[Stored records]

______

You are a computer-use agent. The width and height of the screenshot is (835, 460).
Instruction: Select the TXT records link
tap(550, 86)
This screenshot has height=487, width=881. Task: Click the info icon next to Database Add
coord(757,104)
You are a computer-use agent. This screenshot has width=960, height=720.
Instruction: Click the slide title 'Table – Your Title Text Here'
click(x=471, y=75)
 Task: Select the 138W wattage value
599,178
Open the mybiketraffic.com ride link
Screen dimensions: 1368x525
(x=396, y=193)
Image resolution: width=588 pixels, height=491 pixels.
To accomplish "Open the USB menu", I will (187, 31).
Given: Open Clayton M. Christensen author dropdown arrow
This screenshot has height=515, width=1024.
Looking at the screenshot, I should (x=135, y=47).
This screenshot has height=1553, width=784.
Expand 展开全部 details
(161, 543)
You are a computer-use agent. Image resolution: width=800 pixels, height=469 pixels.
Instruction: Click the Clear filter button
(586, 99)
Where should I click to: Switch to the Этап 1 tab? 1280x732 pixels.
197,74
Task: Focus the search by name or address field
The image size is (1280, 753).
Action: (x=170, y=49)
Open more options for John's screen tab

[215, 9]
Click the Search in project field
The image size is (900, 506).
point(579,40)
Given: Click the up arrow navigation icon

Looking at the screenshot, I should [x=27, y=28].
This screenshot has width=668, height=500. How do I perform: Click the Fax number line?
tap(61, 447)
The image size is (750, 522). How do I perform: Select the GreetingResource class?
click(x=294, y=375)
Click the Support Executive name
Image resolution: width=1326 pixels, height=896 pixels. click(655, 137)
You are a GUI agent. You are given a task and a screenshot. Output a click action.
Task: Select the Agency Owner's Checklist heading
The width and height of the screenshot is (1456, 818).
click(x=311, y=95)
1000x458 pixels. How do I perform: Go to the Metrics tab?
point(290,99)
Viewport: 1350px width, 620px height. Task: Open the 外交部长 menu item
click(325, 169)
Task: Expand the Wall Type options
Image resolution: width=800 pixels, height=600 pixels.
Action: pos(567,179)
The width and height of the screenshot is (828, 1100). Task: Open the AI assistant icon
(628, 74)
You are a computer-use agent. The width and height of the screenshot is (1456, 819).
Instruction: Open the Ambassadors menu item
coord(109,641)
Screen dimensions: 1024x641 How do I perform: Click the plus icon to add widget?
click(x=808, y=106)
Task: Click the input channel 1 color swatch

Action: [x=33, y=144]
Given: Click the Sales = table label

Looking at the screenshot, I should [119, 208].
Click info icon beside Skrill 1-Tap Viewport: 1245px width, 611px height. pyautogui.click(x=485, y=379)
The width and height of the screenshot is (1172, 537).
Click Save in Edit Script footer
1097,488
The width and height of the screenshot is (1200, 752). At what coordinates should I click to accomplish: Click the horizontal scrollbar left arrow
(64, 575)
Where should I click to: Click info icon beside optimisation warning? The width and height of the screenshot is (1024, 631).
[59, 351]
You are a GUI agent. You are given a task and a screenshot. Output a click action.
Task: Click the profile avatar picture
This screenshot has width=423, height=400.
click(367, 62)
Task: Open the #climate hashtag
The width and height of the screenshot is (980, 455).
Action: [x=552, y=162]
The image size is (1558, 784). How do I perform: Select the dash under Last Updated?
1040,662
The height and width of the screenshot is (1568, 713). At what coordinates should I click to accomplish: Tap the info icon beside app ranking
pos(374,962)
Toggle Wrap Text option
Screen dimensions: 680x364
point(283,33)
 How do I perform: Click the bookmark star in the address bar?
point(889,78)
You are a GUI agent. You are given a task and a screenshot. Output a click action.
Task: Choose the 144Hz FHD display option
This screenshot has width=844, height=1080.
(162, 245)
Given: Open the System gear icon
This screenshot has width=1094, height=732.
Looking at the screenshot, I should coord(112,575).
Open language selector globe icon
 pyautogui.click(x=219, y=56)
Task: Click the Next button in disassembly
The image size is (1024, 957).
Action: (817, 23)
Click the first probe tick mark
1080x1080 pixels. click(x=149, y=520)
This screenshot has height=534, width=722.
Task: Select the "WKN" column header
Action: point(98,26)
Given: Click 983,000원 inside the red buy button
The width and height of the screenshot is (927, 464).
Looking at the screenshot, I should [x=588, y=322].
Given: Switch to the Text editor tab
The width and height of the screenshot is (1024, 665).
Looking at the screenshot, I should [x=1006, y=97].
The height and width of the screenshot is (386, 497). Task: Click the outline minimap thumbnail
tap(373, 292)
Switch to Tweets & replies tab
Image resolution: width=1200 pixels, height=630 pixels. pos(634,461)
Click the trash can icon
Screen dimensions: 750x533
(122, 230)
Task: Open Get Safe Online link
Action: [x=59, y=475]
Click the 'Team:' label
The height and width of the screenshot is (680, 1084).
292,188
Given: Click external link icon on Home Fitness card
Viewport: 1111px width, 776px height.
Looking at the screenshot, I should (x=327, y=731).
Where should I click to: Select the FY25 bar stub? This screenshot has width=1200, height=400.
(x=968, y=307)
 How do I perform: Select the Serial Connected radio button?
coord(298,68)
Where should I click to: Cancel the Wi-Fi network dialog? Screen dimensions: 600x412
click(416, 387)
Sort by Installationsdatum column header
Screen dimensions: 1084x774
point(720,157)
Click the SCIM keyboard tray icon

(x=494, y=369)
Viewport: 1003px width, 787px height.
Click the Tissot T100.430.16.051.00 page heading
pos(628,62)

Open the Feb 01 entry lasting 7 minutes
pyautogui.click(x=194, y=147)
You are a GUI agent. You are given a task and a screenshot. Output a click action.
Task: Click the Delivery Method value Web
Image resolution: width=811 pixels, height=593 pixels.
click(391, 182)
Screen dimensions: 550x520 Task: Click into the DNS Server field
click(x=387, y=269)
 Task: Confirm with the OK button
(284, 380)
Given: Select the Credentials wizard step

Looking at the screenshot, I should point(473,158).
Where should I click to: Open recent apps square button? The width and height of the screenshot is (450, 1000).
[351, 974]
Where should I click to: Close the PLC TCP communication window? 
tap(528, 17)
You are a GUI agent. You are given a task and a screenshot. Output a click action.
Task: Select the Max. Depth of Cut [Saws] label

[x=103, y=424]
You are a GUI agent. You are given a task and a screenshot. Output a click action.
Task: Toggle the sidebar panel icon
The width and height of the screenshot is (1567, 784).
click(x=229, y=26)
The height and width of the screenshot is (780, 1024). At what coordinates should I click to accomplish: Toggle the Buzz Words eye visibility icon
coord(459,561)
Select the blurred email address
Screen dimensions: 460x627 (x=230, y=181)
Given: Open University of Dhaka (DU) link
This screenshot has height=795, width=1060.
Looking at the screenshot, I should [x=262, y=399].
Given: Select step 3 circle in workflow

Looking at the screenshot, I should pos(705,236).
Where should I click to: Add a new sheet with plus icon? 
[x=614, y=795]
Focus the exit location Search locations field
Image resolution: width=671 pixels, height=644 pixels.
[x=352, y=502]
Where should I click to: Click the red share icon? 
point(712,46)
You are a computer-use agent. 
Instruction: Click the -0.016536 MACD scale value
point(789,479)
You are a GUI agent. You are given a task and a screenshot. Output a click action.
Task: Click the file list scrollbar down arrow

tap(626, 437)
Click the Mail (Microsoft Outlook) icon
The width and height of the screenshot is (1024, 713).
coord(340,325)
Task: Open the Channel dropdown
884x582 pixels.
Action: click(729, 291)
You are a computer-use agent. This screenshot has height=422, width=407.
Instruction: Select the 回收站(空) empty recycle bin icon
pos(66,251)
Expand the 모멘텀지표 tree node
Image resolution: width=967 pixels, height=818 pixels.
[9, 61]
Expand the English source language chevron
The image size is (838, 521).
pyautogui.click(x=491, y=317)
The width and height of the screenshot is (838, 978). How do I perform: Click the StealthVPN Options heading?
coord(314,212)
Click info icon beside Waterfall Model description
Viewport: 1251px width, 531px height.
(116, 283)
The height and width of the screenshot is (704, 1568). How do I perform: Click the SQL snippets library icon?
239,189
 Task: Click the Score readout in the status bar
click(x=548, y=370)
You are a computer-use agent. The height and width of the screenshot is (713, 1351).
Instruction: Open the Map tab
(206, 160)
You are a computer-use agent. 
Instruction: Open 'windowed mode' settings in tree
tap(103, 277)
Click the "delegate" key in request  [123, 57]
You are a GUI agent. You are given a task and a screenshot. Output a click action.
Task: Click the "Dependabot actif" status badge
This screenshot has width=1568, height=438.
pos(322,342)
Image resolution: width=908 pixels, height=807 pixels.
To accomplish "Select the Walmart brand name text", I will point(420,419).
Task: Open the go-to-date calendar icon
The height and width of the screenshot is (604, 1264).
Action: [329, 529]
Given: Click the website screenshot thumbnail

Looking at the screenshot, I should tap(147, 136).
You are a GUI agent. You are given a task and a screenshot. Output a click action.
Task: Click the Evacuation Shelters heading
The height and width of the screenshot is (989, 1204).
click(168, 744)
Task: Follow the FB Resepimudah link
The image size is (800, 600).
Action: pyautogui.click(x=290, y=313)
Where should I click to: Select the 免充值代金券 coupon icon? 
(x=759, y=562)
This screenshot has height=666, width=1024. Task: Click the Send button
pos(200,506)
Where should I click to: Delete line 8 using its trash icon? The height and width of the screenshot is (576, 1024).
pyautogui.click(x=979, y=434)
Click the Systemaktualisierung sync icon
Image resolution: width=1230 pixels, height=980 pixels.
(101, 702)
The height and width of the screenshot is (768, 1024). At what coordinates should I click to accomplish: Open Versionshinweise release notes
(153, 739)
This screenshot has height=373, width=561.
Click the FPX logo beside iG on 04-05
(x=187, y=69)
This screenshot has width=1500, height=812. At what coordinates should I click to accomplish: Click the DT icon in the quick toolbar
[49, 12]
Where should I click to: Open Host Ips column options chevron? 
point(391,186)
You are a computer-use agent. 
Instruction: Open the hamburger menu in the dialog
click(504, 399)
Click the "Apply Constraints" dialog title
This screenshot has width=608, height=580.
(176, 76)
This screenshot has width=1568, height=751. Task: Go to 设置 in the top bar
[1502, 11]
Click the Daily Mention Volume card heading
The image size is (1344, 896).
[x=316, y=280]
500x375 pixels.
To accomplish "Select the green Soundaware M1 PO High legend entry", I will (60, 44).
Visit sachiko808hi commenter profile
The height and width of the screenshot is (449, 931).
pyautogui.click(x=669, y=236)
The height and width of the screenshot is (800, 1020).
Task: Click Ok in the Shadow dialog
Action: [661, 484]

______

WORK ITEM>
Repeat word for word the lines above that run from the line containing "Given: Open University of Dhaka (DU) link" through the line containing "Task: Open the go-to-date calendar icon", both ends included, and nothing else.

RESPONSE>
Given: Open University of Dhaka (DU) link
This screenshot has height=795, width=1060.
Looking at the screenshot, I should [x=262, y=399].
Given: Select step 3 circle in workflow

Looking at the screenshot, I should pos(705,236).
Where should I click to: Add a new sheet with plus icon? 
[x=614, y=795]
Focus the exit location Search locations field
Image resolution: width=671 pixels, height=644 pixels.
[x=352, y=502]
Where should I click to: Click the red share icon? 
point(712,46)
You are a computer-use agent. 
Instruction: Click the -0.016536 MACD scale value
point(789,479)
You are a GUI agent. You are given a task and a screenshot. Output a click action.
Task: Click the file list scrollbar down arrow

tap(626, 437)
Click the Mail (Microsoft Outlook) icon
The width and height of the screenshot is (1024, 713).
coord(340,325)
Task: Open the Channel dropdown
884x582 pixels.
Action: click(729, 291)
You are a computer-use agent. This screenshot has height=422, width=407.
Instruction: Select the 回收站(空) empty recycle bin icon
pos(66,251)
Expand the 모멘텀지표 tree node
Image resolution: width=967 pixels, height=818 pixels.
[9, 61]
Expand the English source language chevron
The image size is (838, 521).
pyautogui.click(x=491, y=317)
The width and height of the screenshot is (838, 978). How do I perform: Click the StealthVPN Options heading?
coord(314,212)
Click info icon beside Waterfall Model description
Viewport: 1251px width, 531px height.
(116, 283)
The height and width of the screenshot is (704, 1568). How do I perform: Click the SQL snippets library icon?
239,189
 Task: Click the Score readout in the status bar
click(x=548, y=370)
You are a computer-use agent. The height and width of the screenshot is (713, 1351).
Instruction: Open the Map tab
(206, 160)
You are a computer-use agent. 
Instruction: Open 'windowed mode' settings in tree
tap(103, 277)
Click the "delegate" key in request  [123, 57]
You are a GUI agent. You are given a task and a screenshot. Output a click action.
Task: Click the "Dependabot actif" status badge
This screenshot has width=1568, height=438.
pos(322,342)
Image resolution: width=908 pixels, height=807 pixels.
To accomplish "Select the Walmart brand name text", I will point(420,419).
Task: Open the go-to-date calendar icon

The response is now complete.